Way back in 2004, the SEC announced that it would suspend the uptick rule on designated securities in the Russell 3,000 as a pilot to see how the stocks and the market would react. The pilot ended up consisting of about 1,000 stocks and didn't go into place until May 2nd, 2005, with an expiration in April 2006.

While the pilot didn't get much coverage when it was announced or finally put in place, here is an article from The Wall Street Journal back in 2004.

If the no-uptick rule was really the root cause of the market's declines and increased volatility, shouldn't the market have struggled much more than it did from mid-2005 to mid-2007 when the pilot was in place? The pilot consisted of 1,000 highly-liquid stocks that all had associated options. Below we highlight a chart of the Russell 3,000 from 2004 to present. Had you looked at the chart in July 2007 right before the uptick rule was officially eliminated, one could make the argument that no-upticks across the board could make the market go higher!

Jim Cramer has been all over this issue in recent weeks as an opponent to the no-uptick rule. While some may think he's irrationally blaming the market's declines on the no-uptick rule, he has in fact been criticizing it for some time now, and his commentary definitely suggests that other issues are contributing to the fall. But after a Google search, we did find an ironic article that he wrote just prior to the pilot period. Below are some excerpts from the article that he wrote on April 29, 2005:

"Just when you thought it couldn't get nastier for the "longs" out there, the people who just play from the long side, the SEC passes the Hedge Fund Relief Act, and it goes into effect Monday. Oh, it's not called that. It is just the suspension of the "uptick rule." But it certainly will have that impact, for both the hedge funds and the market.

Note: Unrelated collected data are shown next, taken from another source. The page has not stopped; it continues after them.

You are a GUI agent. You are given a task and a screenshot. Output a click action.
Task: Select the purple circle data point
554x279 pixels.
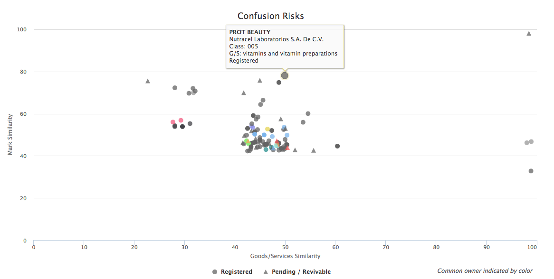pos(253,127)
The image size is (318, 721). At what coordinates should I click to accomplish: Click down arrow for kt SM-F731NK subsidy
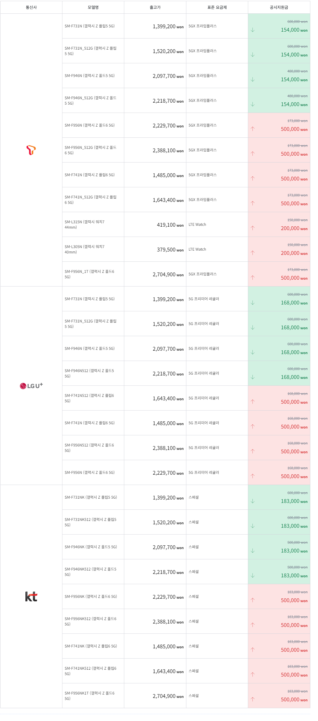(252, 501)
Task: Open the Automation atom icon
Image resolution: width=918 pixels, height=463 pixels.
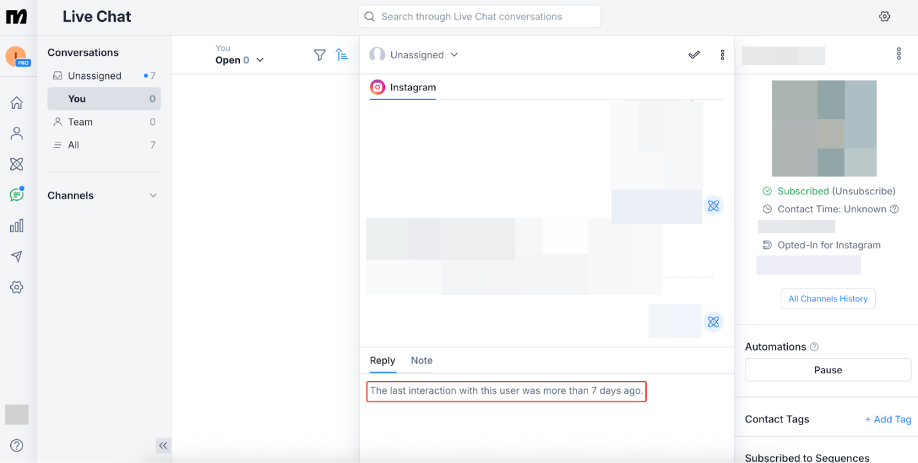Action: point(17,164)
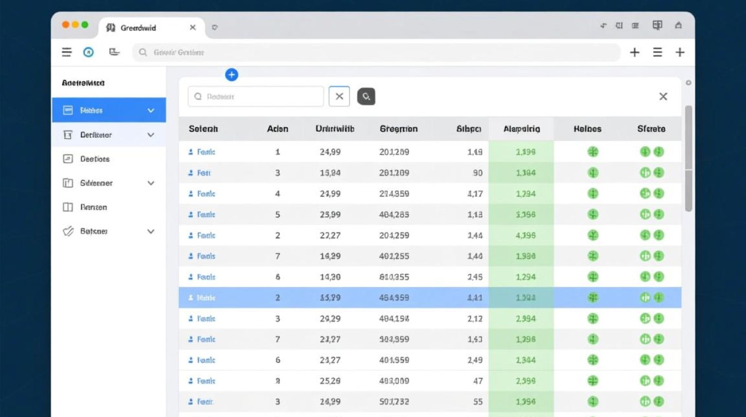Image resolution: width=746 pixels, height=417 pixels.
Task: Click the green status icon in the first data row
Action: tap(592, 152)
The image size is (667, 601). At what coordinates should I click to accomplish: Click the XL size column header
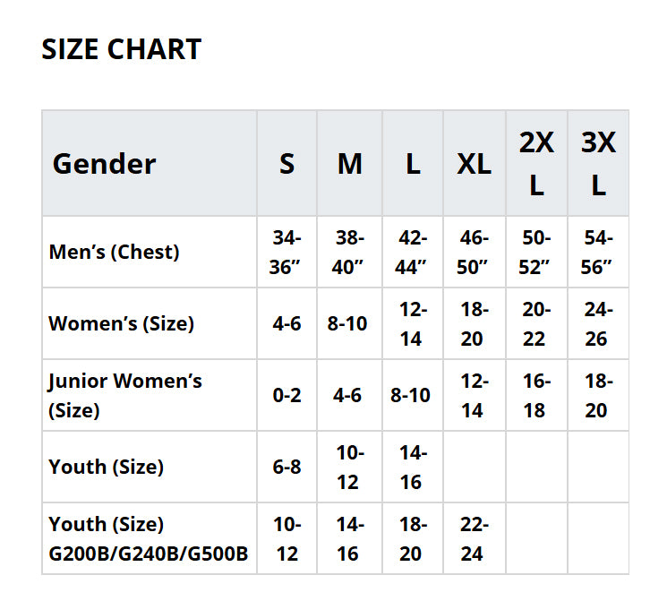[474, 164]
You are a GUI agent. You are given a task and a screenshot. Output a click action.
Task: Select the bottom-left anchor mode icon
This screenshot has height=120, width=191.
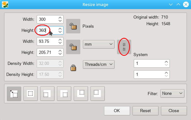(x=47, y=94)
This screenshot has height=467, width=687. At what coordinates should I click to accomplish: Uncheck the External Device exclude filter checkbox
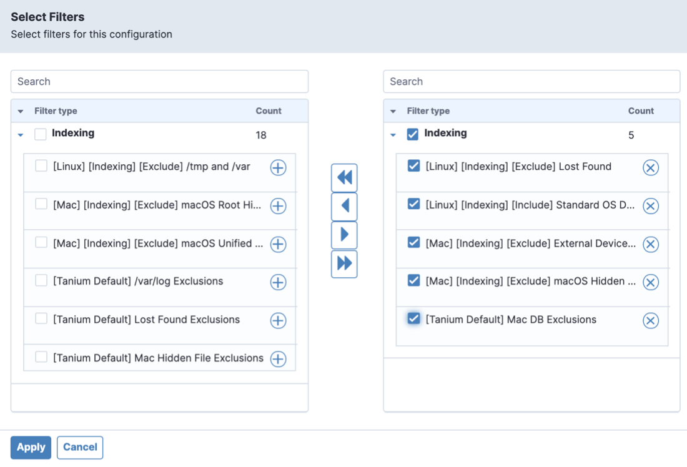[x=413, y=242]
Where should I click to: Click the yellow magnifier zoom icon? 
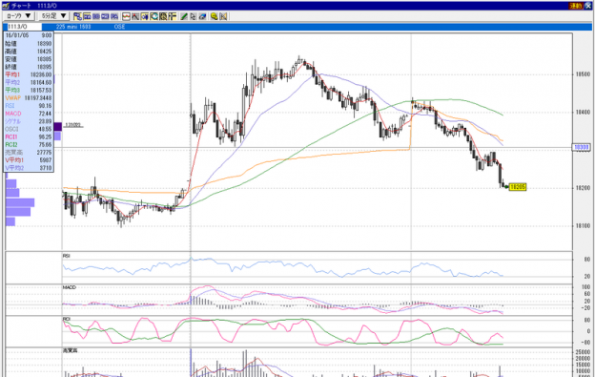click(x=214, y=16)
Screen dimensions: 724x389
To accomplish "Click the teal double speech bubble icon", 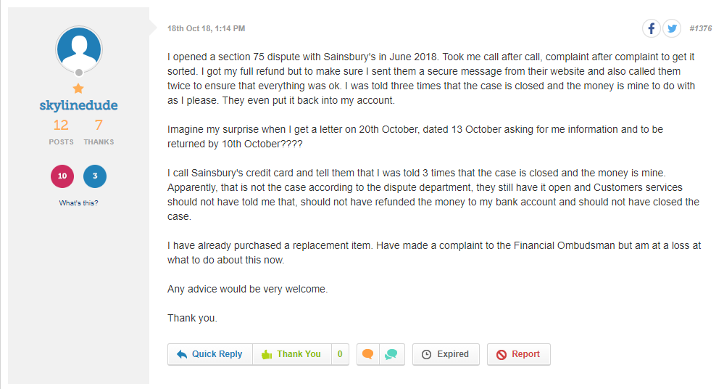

This rule change, of course, couldn't come at a worse time. The market's terrible. Longs are beleaguered, shorts are emboldened. I think it is fair to say that things are about to get a lot worse, a lot faster for the stocks of bad companies without the slowdown circuit breaker of the uptick rule. But the SEC, in its non-infinite wisdom, dreamed this little doozy up and all I can tell you is that you ain't seen nothing yet."

As shown in the chart below, his "couldn't come at a worse time" comment actually came at a great time to buy stocks, all but disproving his argument for the next few years.

While the no-uptick rule might be contributing to some increased volatility, it's hard to blame it (and not the other glaring issues) for the downward pressure on the market.

We're in the process of analyzing the performance of all the stocks included in the pilot program to see how they traded versus stocks that weren't included during the effective period.  And by the way, BSC was included in the pilot.